Break-glass — the escalation when the abstracted warning is not enough and the clinician needs the specifics — is an audited key-acquisition/use event, structurally the mirror of the ADR-0004 acquisition trichotomy and distinct from key-destruction (erasure, ADR-0005):

  • a key-holder present (named-key-holder clinician, or the patient present with their key) → local unseal;
  • carried with the patient (the patient is a key-holder; their token escrows the DEK and travels with them — paper-parity-exact: the sealed section of the folder travels with the patient);
  • from a sibling/parent on reconnect;
  • none reachable → honest disclosure: "sealed content exists here; the key is not present on this node." The warning already fired (floor intact); only the specifics are unavailable here-and-now — acknowledged uncertainty + honest-assembly-state (§6.2), no new principle required.

Break-glass is itself an append-only audited access event (the §7 "break-glass with mandatory retrospective audit" primitive, reused), syncing upstream at high priority and recording who/when/basis/patient-consent-status. The architecture always provides break-glass; whether the UI offers it, and what authorization it demands, is policy (principle 9).

Consequences

Easier / gained:

  • §11.8 dissolves into existing primitives plus two explicit constructs — the safety projection (§2) and the sensitivity-grade assertion stream (§3) — with no new architecture. Replication, key-custody, visibility, break-glass, and append-only-overlay projections all pre-exist.
  • The §5.6 promise (interaction-checking without contents flooding the chart) acquires a concrete mechanism instead of remaining an assertion.
  • The clinician-vs-patient tension is again positive-sum, as in ADR-0005: the patient gets a sealed body and an abstracted public signal; the clinician gets the safety warning and a consented break-glass path; nobody loses data.
  • ADR-0004 is confirmed and strengthened: sync scope is definitively not a confidentiality control, removing a class of "just don't replicate it" mis-designs.

Harder / the bet:

  • The seal-time projection seam. The safety projection (§2) is computed from the body's coded fields just before sealing — mechanical, but still the one code path that reads the body en route to ciphertext, so it is safety- and confidentiality-critical and must obey the §9 blast-radius rule. Its quality is also only as good as the body's coding: an uncoded or free-text-only sensitive body yields a weaker safety class (a known limit, not a regression — paper yields nothing at all).
  • The abstraction can itself re-identify. The disclosure-coarsening ladder is the mitigation, but the default coarseness a deployment ships is a real policy responsibility, not a Cairn default.
  • Specifics need a node that can decrypt. The universal signal is the abstract; obtaining the concrete interacting agent requires break-glass where the DEK is reachable. During a total partition with no key-holder present, the clinician gets an honest "sealed, key absent" — strictly better than paper (which gives silence) but not omniscient.
  • The sensitivity-grade projection is one more safety-critical in-DB projection on the Pi latency budget (ADR-0001), and key-holder reach now also bounds how often break-glass can actually deliver specifics — both to be exercised in the benchmark spike.

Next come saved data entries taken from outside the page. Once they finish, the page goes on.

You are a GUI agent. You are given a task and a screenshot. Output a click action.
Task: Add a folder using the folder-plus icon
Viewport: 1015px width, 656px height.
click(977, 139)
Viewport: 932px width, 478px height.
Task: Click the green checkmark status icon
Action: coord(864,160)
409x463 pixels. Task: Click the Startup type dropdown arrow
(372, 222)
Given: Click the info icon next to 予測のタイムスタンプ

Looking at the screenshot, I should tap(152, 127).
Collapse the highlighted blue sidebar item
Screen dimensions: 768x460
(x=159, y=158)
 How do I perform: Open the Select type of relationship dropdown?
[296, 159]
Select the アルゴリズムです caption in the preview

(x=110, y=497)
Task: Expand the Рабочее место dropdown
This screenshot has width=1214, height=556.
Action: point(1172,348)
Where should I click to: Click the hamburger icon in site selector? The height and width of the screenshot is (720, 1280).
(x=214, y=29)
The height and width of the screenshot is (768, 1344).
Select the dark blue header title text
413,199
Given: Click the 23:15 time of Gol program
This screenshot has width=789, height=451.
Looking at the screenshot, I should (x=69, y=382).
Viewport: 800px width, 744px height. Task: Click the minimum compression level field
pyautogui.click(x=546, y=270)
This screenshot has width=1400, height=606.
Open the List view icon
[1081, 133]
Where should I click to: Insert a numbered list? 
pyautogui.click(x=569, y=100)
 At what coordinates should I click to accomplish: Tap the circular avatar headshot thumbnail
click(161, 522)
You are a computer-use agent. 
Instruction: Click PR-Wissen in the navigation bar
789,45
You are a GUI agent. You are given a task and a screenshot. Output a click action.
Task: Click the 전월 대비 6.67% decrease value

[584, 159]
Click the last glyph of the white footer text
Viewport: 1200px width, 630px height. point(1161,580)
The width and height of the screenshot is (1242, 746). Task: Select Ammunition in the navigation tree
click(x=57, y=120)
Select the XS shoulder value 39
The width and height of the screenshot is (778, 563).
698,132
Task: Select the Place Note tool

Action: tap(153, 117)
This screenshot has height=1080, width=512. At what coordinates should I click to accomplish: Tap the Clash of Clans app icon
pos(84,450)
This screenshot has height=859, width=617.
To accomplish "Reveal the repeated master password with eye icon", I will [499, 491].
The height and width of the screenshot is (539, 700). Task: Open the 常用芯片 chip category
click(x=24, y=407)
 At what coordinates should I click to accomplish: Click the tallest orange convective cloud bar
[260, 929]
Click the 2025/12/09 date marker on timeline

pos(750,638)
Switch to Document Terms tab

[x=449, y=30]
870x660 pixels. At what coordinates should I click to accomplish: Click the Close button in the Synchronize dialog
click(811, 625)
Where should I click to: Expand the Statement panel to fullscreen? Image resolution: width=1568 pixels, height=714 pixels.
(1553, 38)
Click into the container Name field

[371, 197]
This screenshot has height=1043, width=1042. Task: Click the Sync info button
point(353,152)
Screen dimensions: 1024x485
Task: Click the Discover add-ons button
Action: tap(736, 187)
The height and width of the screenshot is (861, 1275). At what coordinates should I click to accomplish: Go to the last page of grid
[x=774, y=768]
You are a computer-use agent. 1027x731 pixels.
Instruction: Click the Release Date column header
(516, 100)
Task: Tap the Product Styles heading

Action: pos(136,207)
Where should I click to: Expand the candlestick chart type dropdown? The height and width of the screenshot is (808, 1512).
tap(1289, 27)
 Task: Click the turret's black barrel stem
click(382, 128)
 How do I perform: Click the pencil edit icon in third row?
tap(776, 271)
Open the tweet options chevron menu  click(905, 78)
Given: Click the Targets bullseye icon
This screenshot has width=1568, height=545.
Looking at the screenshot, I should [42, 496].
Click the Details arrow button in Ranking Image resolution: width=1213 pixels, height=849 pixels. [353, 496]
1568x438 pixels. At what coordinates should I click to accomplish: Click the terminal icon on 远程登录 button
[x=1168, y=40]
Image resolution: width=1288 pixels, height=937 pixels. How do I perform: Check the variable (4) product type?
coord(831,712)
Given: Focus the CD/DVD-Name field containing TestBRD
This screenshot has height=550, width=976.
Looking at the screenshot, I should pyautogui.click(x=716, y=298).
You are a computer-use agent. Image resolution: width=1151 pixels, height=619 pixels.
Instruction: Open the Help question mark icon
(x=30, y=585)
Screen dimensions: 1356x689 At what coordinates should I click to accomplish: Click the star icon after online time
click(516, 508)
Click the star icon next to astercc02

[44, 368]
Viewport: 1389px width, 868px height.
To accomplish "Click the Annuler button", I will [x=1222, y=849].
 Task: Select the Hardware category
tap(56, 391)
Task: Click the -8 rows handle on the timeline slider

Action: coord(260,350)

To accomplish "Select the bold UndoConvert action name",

How we'd know it's wrong: if real deployments find that an abstracted warning is operationally unusable (clinicians reflexively break glass on every "confidential content" banner, collapsing the seal into theater), or that no coarsening rung both fires the right safety signal and withholds the re-identifying fact for some real category — then the safety-projection abstraction, not the replicate-everything decision, is what needs rework. The replication-is-not-the-boundary rule is load-bearing and shared with ADR-0004; the projection mechanism is the replaceable part.